Anche se non lo dava a vedere, Lucia non stava più nella pelle dall’ansia. Non vedeva l’ora di scendere dal destriero e avvicinarsi al suo sposo, protendendo in avanti la sua mano sinistra, in maniera tale che lui la baciasse e la continuasse a tenere stretta alla sua. Ma appena il cavallo bianco mise piede nella Piazza, che a suo tempo aveva dato i natali all’imperatore Svevo, fu subito evidente alla sposa e a tutto il suo seguito che il Capitano Franciolini non era al suo posto, sotto il baldacchino preparato all’uopo davanti alla Chiesa. Il Vescovo, il Cardinal Ghislieri, accolse la giovane sposa allargando le braccia imbarazzato. Era evidente che non sapeva da che parte iniziare per riferire le dovute spiegazioni.

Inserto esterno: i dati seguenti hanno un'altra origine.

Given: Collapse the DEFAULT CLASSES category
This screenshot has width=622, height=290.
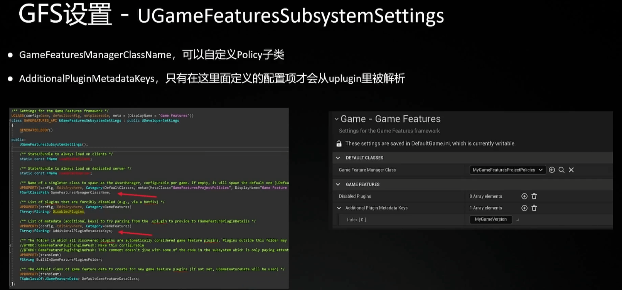Looking at the screenshot, I should point(338,158).
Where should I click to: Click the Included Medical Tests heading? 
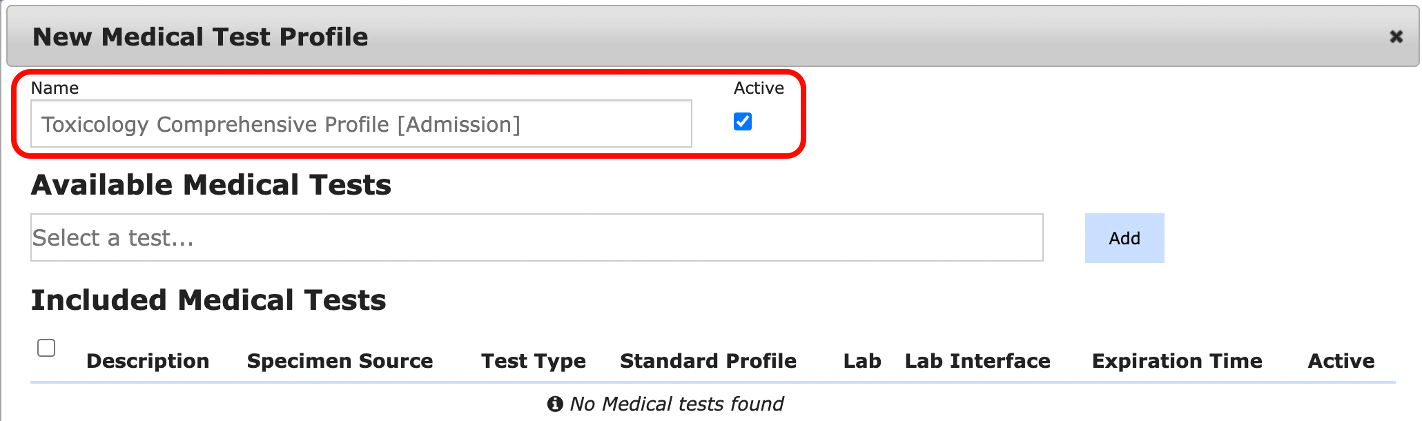point(208,300)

«Uomini del Duca Della Rovere… Sì, erano proprio uomini del Duca Della Rovere quelli che si sono presentati poco fa. Hanno scambiato poche parole con il Marchese e gli hanno messo in mano una busta sigillata. Lui l’ha letta in un batter di ciglia poi, senza proferire parola alcuna, è saltato sul suo cavallo ed è partito di gran carriera dietro a quegli uomini. Prima di scomparire, si è rigirato gridandomi “Scusatemi con la Contessina, ma la mia persona è richiesta a Mantova con la massima urgenza!”»

CAPITOLO 2

La rocca dei principi di Carpegna era un sicuro rifugio, data l’inaccessibilità del luogo, arroccato com’era su uno sperone roccioso, sovrastante un borgo di poche case sul Monte della Carpegnia. Erano passati ormai un paio di mesi dal memorabile 27 marzo 1523, giorno in cui Andrea era rimasto ferito in maniera grave, durante un torneo cavalleresco, per mano del vile Masio da Cingoli. Era ovvio che costui era invidioso della sua posizione e sperava nella sua morte, o quanto meno in una sua grave invalidità, per entrare nelle grazie del Duca Della Rovere al suo posto. E ci aveva provato in tutti i modi, ma gli era andata male. Andrea aveva saputo solo in seguito che lo stesso giorno, lo stesso 27 marzo, il papa Adriano VI aveva firmato la bolla che provvedeva a legalizzare la posizione di Francesco Maria Della Rovere, confermando in suo favore tutte le singole concessioni fatte dai papi precedenti e annullando la sentenza di Leone X, che assegnava i territori di Urbino e del Montefeltro ai Medici. Il Duca era stato reintegrato nella sua posizione, e gli erano stati restituiti i suoi territori, per il censo annuo di 1340 fiorini per il Ducato di Urbino, 750 per la città di Pesaro e 100 per Senigallia. Solo San Leo e Maiolo, dove si erano attestate, tra il gennaio e il febbraio del 1523, le truppe di Giovanni De’ Medici, meglio conosciuto come Giovanni dalle Bande Nere, rimanevano sotto il dominio dei Medici, a far da cuscinetto tra le terre feltresche e quelle medicee.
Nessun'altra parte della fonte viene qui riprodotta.